Funnel Builder Skimmer: 40,000 WooCommerce Stores at Risk
Sansec published an analysis this week of a payment skimming campaign hitting WooCommerce stores. The vulnerability is in Funnel Builder, a WordPress plugin with over 40,000 active installations. All versions before 3.15.0.3 are affected. The plugin has since been patched.
The mechanics are straightforward: Funnel Builder exposes a checkout endpoint that accepts a parameter choosing which internal method to run. Older versions never checked caller permissions or limited which methods could be invoked. An unauthenticated request can reach an internal method that writes attacker-controlled data directly into the plugin's global settings.
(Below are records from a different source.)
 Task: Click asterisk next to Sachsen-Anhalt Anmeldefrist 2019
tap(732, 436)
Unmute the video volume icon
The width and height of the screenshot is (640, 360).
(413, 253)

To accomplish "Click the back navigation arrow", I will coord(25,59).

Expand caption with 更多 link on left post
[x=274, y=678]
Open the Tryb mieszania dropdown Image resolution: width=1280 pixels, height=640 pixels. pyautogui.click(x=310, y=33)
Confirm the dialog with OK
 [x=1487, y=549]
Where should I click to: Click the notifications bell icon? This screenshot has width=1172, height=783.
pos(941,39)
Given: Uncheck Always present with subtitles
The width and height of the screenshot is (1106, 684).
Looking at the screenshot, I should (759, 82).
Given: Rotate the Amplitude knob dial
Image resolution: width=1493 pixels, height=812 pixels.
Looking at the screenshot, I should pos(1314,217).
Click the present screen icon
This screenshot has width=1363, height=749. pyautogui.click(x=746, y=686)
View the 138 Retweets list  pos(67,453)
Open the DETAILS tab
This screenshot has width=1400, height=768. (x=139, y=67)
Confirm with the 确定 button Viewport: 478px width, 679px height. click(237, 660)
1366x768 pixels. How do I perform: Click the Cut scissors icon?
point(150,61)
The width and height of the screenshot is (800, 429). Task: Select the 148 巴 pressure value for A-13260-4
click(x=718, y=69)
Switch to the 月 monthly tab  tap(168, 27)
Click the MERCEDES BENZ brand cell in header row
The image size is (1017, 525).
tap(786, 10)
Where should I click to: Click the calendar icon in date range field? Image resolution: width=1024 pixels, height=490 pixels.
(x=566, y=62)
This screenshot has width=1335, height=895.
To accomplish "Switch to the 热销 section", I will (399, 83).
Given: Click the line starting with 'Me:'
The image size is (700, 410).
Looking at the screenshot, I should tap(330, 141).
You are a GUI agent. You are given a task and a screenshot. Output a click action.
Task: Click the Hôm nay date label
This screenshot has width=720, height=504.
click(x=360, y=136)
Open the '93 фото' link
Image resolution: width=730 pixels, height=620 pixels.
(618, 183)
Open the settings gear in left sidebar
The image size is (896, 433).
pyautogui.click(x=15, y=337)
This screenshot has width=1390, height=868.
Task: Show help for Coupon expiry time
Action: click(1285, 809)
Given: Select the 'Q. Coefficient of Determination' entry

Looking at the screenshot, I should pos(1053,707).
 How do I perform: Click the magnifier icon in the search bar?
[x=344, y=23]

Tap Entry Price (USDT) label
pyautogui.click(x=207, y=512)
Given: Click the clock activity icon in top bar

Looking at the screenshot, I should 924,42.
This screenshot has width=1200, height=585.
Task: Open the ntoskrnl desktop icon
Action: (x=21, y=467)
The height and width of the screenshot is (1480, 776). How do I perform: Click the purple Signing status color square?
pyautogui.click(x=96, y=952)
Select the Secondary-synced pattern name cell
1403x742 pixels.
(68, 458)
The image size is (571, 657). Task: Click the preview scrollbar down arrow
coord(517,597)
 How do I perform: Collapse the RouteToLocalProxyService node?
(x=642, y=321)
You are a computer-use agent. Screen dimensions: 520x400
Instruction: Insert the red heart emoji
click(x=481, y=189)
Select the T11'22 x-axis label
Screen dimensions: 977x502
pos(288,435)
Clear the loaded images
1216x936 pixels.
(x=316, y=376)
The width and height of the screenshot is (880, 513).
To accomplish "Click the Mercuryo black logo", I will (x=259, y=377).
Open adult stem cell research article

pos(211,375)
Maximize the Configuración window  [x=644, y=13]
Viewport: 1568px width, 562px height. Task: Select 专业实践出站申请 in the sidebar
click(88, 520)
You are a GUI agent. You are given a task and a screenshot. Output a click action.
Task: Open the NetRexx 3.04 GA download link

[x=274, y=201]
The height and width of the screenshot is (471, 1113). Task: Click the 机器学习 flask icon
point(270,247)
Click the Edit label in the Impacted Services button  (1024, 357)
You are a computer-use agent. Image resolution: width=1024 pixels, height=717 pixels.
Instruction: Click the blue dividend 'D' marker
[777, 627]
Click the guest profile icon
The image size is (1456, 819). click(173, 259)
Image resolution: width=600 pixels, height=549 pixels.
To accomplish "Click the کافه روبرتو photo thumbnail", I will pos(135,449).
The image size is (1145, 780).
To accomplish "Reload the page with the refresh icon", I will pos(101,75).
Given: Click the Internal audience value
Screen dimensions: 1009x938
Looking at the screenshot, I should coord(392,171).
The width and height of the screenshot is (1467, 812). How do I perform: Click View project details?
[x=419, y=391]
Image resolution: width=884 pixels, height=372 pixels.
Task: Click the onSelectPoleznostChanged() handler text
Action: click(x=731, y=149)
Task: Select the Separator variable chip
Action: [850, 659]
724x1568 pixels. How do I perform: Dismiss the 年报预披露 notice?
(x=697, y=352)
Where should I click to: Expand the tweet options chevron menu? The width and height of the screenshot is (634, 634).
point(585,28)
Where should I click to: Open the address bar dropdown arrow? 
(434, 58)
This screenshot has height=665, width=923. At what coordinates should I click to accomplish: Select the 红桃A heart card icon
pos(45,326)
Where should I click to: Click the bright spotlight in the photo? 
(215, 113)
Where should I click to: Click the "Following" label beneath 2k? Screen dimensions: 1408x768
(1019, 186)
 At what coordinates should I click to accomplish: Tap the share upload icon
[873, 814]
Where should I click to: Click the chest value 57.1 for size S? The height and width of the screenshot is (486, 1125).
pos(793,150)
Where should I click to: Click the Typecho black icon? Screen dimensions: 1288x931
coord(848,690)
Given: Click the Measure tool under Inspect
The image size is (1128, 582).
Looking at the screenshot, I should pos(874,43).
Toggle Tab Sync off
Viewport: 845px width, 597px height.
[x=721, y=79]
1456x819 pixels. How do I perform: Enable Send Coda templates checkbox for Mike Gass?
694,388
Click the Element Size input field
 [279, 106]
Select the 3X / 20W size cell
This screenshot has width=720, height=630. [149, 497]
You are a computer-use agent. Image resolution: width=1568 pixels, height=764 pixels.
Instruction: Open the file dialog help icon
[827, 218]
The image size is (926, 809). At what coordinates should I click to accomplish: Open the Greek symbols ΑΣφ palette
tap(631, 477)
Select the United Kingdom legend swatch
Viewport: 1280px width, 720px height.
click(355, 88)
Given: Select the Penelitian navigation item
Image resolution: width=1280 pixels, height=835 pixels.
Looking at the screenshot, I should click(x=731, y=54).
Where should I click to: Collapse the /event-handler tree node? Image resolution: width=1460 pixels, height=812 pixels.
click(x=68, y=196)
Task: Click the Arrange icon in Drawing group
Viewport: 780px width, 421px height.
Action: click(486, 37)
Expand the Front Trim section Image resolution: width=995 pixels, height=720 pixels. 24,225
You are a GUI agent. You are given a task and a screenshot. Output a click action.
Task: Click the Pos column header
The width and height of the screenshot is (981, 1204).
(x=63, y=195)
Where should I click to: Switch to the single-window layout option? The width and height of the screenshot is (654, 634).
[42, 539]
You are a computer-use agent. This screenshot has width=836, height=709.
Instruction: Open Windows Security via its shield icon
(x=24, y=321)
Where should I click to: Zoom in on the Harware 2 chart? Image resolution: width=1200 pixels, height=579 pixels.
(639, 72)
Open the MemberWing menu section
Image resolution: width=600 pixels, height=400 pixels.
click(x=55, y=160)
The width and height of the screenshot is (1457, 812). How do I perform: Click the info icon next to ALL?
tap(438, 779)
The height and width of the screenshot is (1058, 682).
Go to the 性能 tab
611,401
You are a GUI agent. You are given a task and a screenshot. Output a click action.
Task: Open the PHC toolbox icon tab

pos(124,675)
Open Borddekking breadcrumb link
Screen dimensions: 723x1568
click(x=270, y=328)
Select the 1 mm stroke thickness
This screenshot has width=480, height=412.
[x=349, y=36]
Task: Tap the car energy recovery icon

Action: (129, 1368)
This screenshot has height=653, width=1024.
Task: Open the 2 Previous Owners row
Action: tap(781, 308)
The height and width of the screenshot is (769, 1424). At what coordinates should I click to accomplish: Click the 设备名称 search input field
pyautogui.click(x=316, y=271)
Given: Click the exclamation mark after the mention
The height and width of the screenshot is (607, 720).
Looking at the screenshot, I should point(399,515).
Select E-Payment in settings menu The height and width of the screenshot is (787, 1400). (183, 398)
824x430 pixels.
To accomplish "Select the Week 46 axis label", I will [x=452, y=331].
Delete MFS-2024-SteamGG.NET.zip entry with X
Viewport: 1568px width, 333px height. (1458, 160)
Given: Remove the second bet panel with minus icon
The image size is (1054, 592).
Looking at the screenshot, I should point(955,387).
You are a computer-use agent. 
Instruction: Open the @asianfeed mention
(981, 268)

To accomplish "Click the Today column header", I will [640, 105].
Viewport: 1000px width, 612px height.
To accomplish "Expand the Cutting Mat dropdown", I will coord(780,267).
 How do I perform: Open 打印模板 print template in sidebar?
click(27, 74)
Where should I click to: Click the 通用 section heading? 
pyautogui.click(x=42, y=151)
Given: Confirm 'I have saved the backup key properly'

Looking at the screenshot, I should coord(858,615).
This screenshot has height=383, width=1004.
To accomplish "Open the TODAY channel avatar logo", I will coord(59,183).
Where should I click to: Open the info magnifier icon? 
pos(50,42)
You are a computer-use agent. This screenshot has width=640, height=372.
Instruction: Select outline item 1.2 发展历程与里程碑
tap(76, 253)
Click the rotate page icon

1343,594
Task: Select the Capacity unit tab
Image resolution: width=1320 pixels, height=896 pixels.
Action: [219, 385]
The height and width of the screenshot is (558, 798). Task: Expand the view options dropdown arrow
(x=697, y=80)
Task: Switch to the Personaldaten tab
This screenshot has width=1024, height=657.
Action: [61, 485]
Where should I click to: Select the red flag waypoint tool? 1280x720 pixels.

From there, the injected JavaScript loads on every Funnel Builder checkout page. The payload Sansec observed masquerades as Google Tag Manager code — it sits alongside legitimate analytics tags where reviewers tend to skip past it. The fake GTM loader opens a WebSocket connection to wss://protect-wss[.]com/ws, retrieves a tailored skimmer, and starts harvesting credit card numbers, CVVs, and billing addresses.
This is a recurring Magecart pattern. Attackers dress skimmers up as familiar tracking tags because people review code differently when it looks like infrastructure they already trust. Sansec has documented this approach repeatedly — the GTM disguise, the WebSocket C2, the checkout page targeting. It's effective because detection often relies on noticing anomalies, and these payloads blend into legitimate analytics noise.
The vulnerable endpoint is publicly exposed without authentication. No privilege escalation required. The attack chain is: send a crafted request to the checkout endpoint → write malicious JavaScript to the External Scripts setting → wait for customers to check out → harvest payment data via WebSocket.
For store owners running Funnel Builder: update to 3.15.0.3 immediately. Then check Settings > Checkout > External Scripts for anything unfamiliar. Sansec found attackers were planting scripts that look like ordinary analytics. You have to actually read the code, not just scan for suspicious domains.
The broader pattern here is plugin security in the WordPress ecosystem. Funnel Builder is popular — 40,000 stores — and handles checkout flows where sensitive data enters the system. The vulnerability is a missing authorization check on an endpoint that writes to global settings. That's not a subtle bug. That's a fundamental security control that was never implemented.
Payment skimming via WordPress plugins continues because the economics work. Compromise one plugin, affect thousands of stores, harvest cards until detected. The barrier to entry is low and the return is high. Individual store owners can't fix the plugin — they can only patch when the developer releases an update.
If you're running WooCommerce with Funnel Builder: patch now, audit your External Scripts setting, and consider whether you need the plugin enabled if you're not actively using it. Every active plugin is attack surface.